▶ EXERCISE DIRECTIONS
Exactly as they appear, set down all of the records.

▶ PROVIDED DATA
###

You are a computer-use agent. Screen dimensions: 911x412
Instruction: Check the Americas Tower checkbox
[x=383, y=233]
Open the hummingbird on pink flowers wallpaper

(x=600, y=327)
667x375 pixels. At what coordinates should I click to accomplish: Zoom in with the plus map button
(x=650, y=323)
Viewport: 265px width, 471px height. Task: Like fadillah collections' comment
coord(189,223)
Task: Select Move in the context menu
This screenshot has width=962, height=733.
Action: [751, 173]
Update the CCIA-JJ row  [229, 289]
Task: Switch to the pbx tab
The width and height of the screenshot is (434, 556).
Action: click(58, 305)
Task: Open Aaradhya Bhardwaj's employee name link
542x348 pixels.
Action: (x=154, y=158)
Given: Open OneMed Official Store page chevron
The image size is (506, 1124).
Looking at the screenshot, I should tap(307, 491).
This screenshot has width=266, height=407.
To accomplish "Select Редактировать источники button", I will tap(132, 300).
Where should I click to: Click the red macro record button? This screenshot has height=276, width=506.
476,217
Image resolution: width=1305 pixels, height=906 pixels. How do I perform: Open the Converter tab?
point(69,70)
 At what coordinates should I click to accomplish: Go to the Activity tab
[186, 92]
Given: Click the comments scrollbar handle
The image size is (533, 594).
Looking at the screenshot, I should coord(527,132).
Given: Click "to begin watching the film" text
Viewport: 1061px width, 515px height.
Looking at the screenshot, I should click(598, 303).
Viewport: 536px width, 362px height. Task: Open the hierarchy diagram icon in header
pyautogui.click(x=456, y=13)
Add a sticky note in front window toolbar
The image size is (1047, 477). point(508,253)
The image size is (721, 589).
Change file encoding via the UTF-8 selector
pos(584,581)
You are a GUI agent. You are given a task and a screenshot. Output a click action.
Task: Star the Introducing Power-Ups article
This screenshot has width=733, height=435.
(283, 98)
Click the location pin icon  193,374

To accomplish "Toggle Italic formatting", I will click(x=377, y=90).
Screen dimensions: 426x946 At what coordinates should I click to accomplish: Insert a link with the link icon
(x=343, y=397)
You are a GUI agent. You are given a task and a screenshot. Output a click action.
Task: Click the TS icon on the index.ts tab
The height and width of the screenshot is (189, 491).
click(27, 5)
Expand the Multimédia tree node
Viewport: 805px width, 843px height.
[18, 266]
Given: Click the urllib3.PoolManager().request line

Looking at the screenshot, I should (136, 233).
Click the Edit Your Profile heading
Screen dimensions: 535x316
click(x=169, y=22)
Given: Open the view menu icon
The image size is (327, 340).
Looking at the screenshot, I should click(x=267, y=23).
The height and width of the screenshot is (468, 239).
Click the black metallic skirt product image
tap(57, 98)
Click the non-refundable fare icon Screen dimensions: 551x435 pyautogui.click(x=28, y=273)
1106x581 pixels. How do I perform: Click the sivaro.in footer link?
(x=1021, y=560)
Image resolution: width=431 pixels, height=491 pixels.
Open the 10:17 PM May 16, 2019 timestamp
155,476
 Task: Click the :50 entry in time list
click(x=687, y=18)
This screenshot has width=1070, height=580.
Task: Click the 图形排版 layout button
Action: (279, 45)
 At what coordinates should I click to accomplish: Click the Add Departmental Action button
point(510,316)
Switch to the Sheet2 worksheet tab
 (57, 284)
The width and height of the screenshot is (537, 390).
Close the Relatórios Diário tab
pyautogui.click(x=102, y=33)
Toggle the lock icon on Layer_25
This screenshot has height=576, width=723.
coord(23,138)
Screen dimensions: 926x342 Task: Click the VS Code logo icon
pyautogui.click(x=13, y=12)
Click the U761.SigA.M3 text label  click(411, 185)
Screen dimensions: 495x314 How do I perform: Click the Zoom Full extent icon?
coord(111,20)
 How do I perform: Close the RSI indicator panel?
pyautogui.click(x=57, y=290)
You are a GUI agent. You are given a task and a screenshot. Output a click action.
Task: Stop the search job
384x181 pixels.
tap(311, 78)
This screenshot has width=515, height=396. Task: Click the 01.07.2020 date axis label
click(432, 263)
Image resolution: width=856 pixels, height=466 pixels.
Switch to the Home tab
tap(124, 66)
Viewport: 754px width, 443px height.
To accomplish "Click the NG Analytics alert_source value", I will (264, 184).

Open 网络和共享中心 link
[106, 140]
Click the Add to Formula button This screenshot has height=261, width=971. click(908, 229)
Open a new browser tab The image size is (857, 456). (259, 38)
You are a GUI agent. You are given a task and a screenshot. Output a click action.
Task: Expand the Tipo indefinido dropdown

###

▶ FINISHED EXERCISE
You are a computer-use agent. Screen dimensions: 911x412
Instruction: Check the Americas Tower checkbox
[x=383, y=233]
Open the hummingbird on pink flowers wallpaper

(x=600, y=327)
667x375 pixels. At what coordinates should I click to accomplish: Zoom in with the plus map button
(x=650, y=323)
Viewport: 265px width, 471px height. Task: Like fadillah collections' comment
coord(189,223)
Task: Select Move in the context menu
This screenshot has width=962, height=733.
Action: [751, 173]
Update the CCIA-JJ row  [229, 289]
Task: Switch to the pbx tab
The width and height of the screenshot is (434, 556).
Action: click(58, 305)
Task: Open Aaradhya Bhardwaj's employee name link
542x348 pixels.
Action: (x=154, y=158)
Given: Open OneMed Official Store page chevron
The image size is (506, 1124).
Looking at the screenshot, I should tap(307, 491).
This screenshot has width=266, height=407.
To accomplish "Select Редактировать источники button", I will tap(132, 300).
Where should I click to: Click the red macro record button? This screenshot has height=276, width=506.
476,217
Image resolution: width=1305 pixels, height=906 pixels. How do I perform: Open the Converter tab?
point(69,70)
 At what coordinates should I click to accomplish: Go to the Activity tab
[186, 92]
Given: Click the comments scrollbar handle
The image size is (533, 594).
Looking at the screenshot, I should coord(527,132).
Given: Click "to begin watching the film" text
Viewport: 1061px width, 515px height.
Looking at the screenshot, I should click(598, 303).
Viewport: 536px width, 362px height. Task: Open the hierarchy diagram icon in header
pyautogui.click(x=456, y=13)
Add a sticky note in front window toolbar
The image size is (1047, 477). point(508,253)
The image size is (721, 589).
Change file encoding via the UTF-8 selector
pos(584,581)
You are a GUI agent. You are given a task and a screenshot. Output a click action.
Task: Star the Introducing Power-Ups article
This screenshot has width=733, height=435.
(283, 98)
Click the location pin icon  193,374

To accomplish "Toggle Italic formatting", I will click(x=377, y=90).
Screen dimensions: 426x946 At what coordinates should I click to accomplish: Insert a link with the link icon
(x=343, y=397)
You are a GUI agent. You are given a task and a screenshot. Output a click action.
Task: Click the TS icon on the index.ts tab
The height and width of the screenshot is (189, 491).
click(27, 5)
Expand the Multimédia tree node
Viewport: 805px width, 843px height.
[18, 266]
Given: Click the urllib3.PoolManager().request line

Looking at the screenshot, I should (136, 233).
Click the Edit Your Profile heading
Screen dimensions: 535x316
click(x=169, y=22)
Given: Open the view menu icon
The image size is (327, 340).
Looking at the screenshot, I should click(x=267, y=23).
The height and width of the screenshot is (468, 239).
Click the black metallic skirt product image
tap(57, 98)
Click the non-refundable fare icon Screen dimensions: 551x435 pyautogui.click(x=28, y=273)
1106x581 pixels. How do I perform: Click the sivaro.in footer link?
(x=1021, y=560)
Image resolution: width=431 pixels, height=491 pixels.
Open the 10:17 PM May 16, 2019 timestamp
155,476
 Task: Click the :50 entry in time list
click(x=687, y=18)
This screenshot has width=1070, height=580.
Task: Click the 图形排版 layout button
Action: (279, 45)
 At what coordinates should I click to accomplish: Click the Add Departmental Action button
point(510,316)
Switch to the Sheet2 worksheet tab
 (57, 284)
The width and height of the screenshot is (537, 390).
Close the Relatórios Diário tab
pyautogui.click(x=102, y=33)
Toggle the lock icon on Layer_25
This screenshot has height=576, width=723.
coord(23,138)
Screen dimensions: 926x342 Task: Click the VS Code logo icon
pyautogui.click(x=13, y=12)
Click the U761.SigA.M3 text label  click(411, 185)
Screen dimensions: 495x314 How do I perform: Click the Zoom Full extent icon?
coord(111,20)
 How do I perform: Close the RSI indicator panel?
pyautogui.click(x=57, y=290)
You are a GUI agent. You are given a task and a screenshot. Output a click action.
Task: Stop the search job
384x181 pixels.
tap(311, 78)
This screenshot has width=515, height=396. Task: Click the 01.07.2020 date axis label
click(432, 263)
Image resolution: width=856 pixels, height=466 pixels.
Switch to the Home tab
tap(124, 66)
Viewport: 754px width, 443px height.
To accomplish "Click the NG Analytics alert_source value", I will (264, 184).

Open 网络和共享中心 link
[106, 140]
Click the Add to Formula button This screenshot has height=261, width=971. click(908, 229)
Open a new browser tab The image size is (857, 456). (259, 38)
You are a GUI agent. You are given a task and a screenshot. Output a click action.
Task: Expand the Tipo indefinido dropdown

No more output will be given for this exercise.